# Excerpt to read
Start

The highlights of this notebooks:
* Refresher on attempting application of Pytorch on text dataset using different methods to prep data
* Application of self embedding model as well as LSTM for basic classification and some other basic classifiers
* Application of pre-trained embedding model (GloVe) for classification using LSTM


In [None]:
%autosave 300
%reload_ext autoreload
%config Completer.use_jedi = False

In [None]:
import os

os.chdir(
    "/mnt/batch/tasks/shared/LS_root/mounts/clusters/insights-model-run/code/Users/soutrik.chowdhury/advanced_pytorch_nlp"
)
print(os.getcwd())

In [None]:
import torch
from torchinfo import summary
import torchtext
import os
from collections import Counter
from torchtext.data.utils import get_tokenizer
from torchtext.vocab import build_vocab_from_iterator
from torchtext.data.utils import ngrams_iterator
import matplotlib.pyplot as plt
import torch.nn as nn
from torch.utils.data import DataLoader
import re
from torchview import draw_graph
from torcheval.metrics import MulticlassAccuracy, BinaryAccuracy
import torch.optim as optim
from sklearn.metrics import accuracy_score, classification_report, confusion_matrix
from sklearn.metrics import confusion_matrix
import scikitplot as skplt
from src.pytorch_helpers import *
from torch.optim import Adam

plt.rcParams["figure.figsize"] = (25, 20)

End

# Entries provided
Start

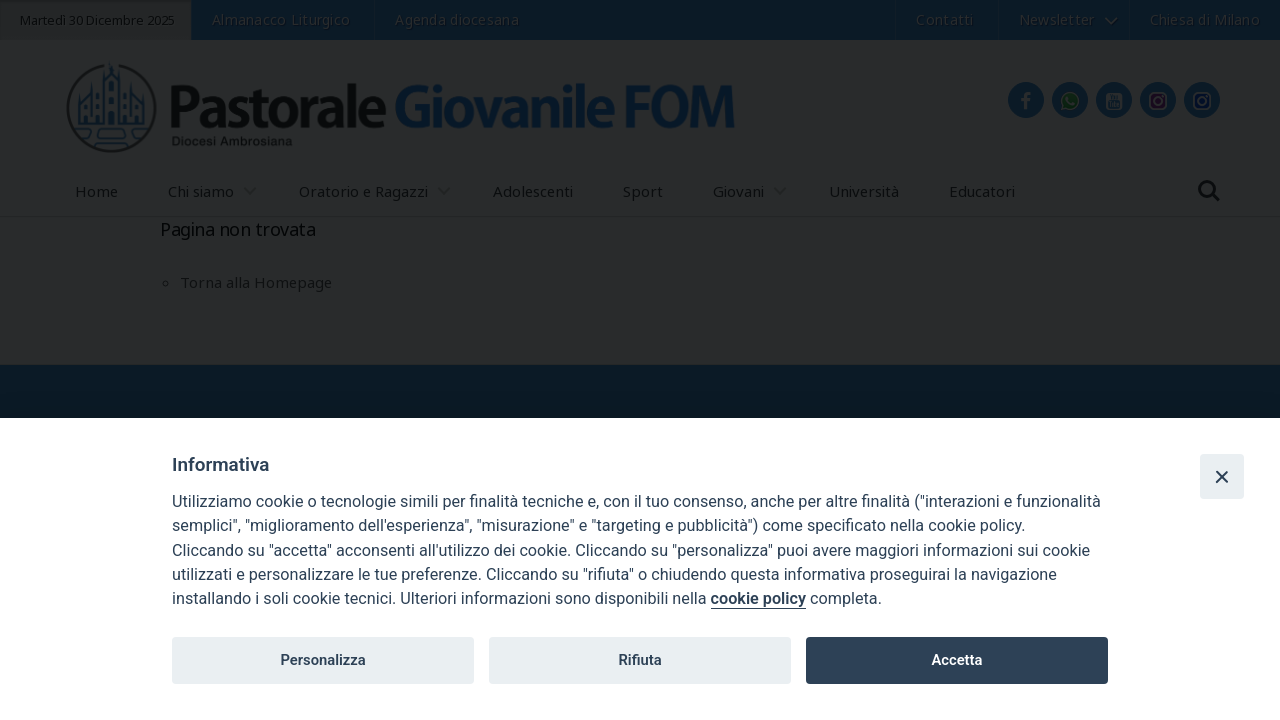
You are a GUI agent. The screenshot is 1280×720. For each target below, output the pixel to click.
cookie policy (758, 598)
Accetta (956, 660)
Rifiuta (639, 660)
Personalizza (322, 660)
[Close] (1222, 476)
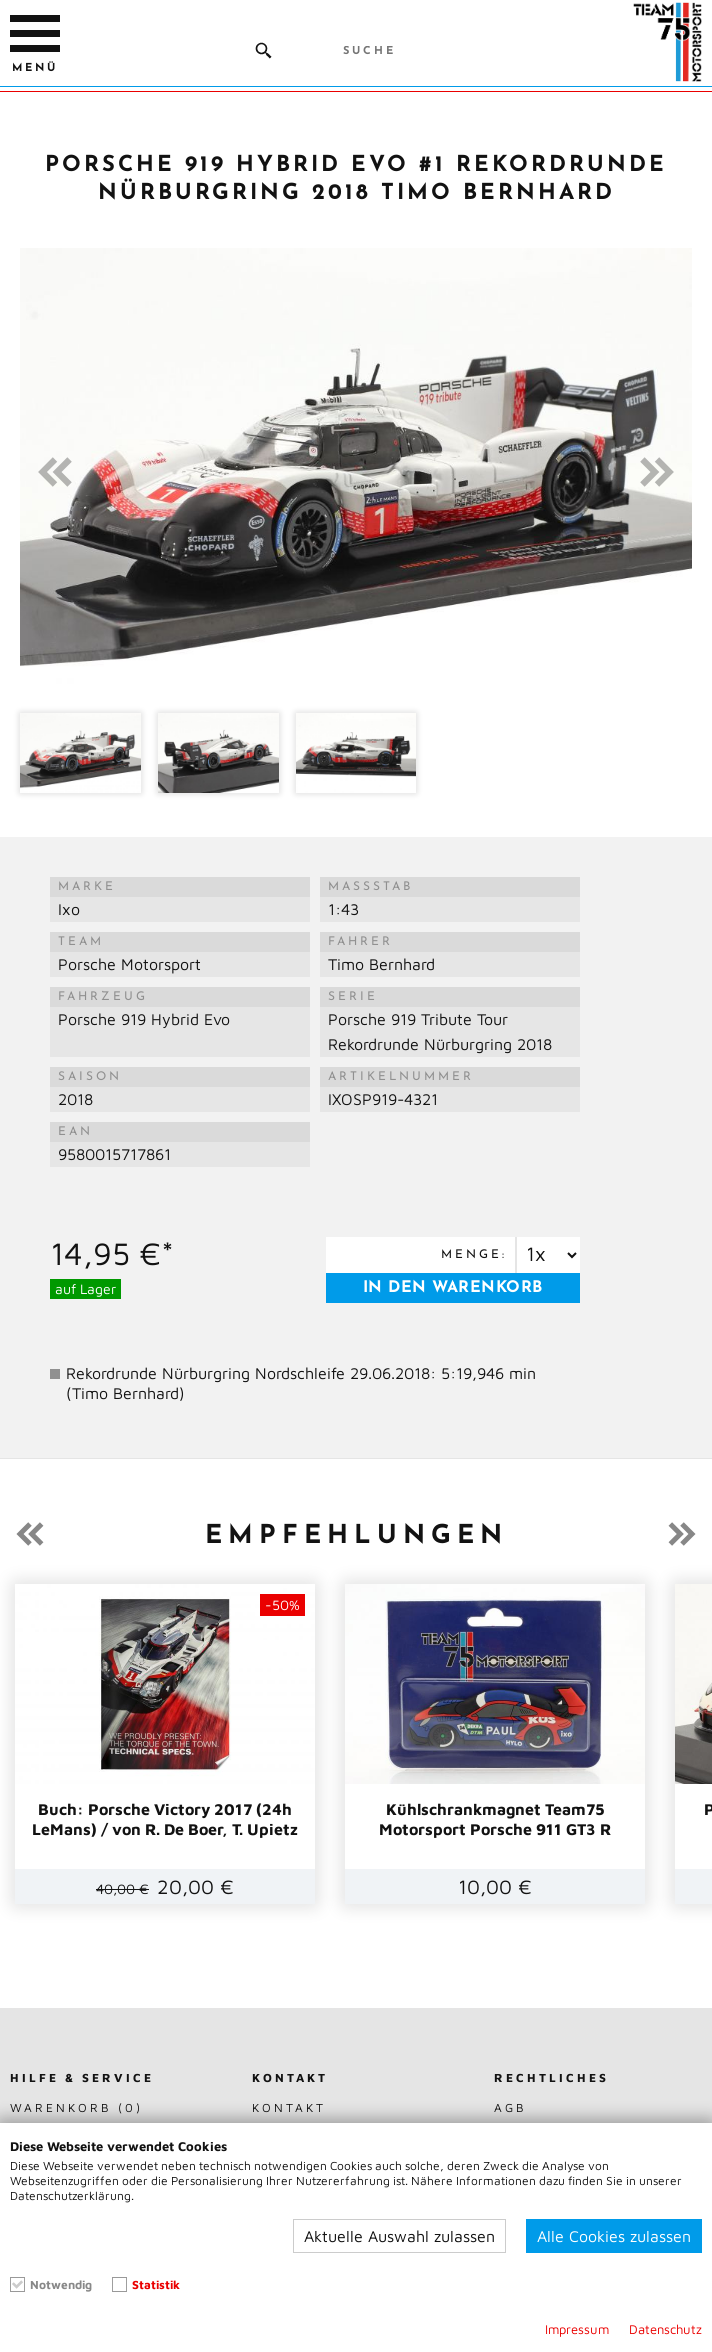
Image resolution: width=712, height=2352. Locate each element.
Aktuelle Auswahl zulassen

End

# Requirements
1: Please rewrite the paragraph of the PyTorch notebook that begins "The highlights of this notebooks" as one shorter sentence, keeping its three main points.
2: Name each distinct function that the PyTorch notebook imports from sklearn.metrics.
3: Write the next cell of the PyTorch notebook, following on from its last line of code.

# Answers to the exercises
1: The notebook reviews ways to prepare text data for PyTorch, classifies text with a self-trained embedding, an LSTM, and some other basic classifiers, and classifies with pre-trained GloVe embeddings fed to an LSTM.

2:
accuracy_score
classification_report
confusion_matrix

3:
In [None]:
# Set manual seed since nn.Parameter are randomly initialzied
set_seed(42)
# Set device cuda for GPU if it's available otherwise run on the CPU
device = torch.device("cuda" if torch.cuda.is_available() else "cpu")
print(device)
batch_size = 16
epochs = 10
lr = 1e-3

Basic Data Preparation 

In [None]:
os.makedirs("./data", exist_ok=True)
train_dataset, test_dataset = torchtext.datasets.AG_NEWS(root="./data")
target_classes = ["World", "Sports", "Business", "Sci/Tech"]

In [None]:
label, text = next(iter(train_dataset))
print(text)
print(label)

In [None]:
for i, x in zip(range(5), train_dataset):
    print(f"**{target_classes[x[0]]}** -> {x[1]}\n")

In [None]:
# each list contains a tuple of label and text
train_dataset = list(train_dataset)
test_dataset = list(test_dataset)

The first step is to convert text to tokens — tokenization

In [None]:
tokenizer = get_tokenizer("basic_english")

In [None]:
tokenizer(train_dataset[0][-1])

Vectorization using vocabulary

In [None]:
# counter to measure frequency
Counter(tokenizer(train_dataset[0][-1]))

In [None]:
unk_token = "<unk>"
default_index = -1

Directly using an orderdict and vocab class

In [None]:
# counter_token = Counter()
# for label, line in train_dataset:
#     counter_token.update(tokenizer(line))

In [None]:
# vocabulary = torchtext.vocab.vocab(
#     counter_token, min_freq=1, specials=[unk_token])
# vocabulary.set_default_index(default_index)

In [None]:
# print(vocabulary["<unk>"])  # prints 0
# print(vocabulary["out of vocab"])  # prints -1

Best way is using an iterator and using build_vocab_from_iterator

In [None]:
def build_vocab_iter(datasets):
    """yields tokenized text"""
    for dataset in datasets:
        for _, text in dataset:
            yield tokenizer(text)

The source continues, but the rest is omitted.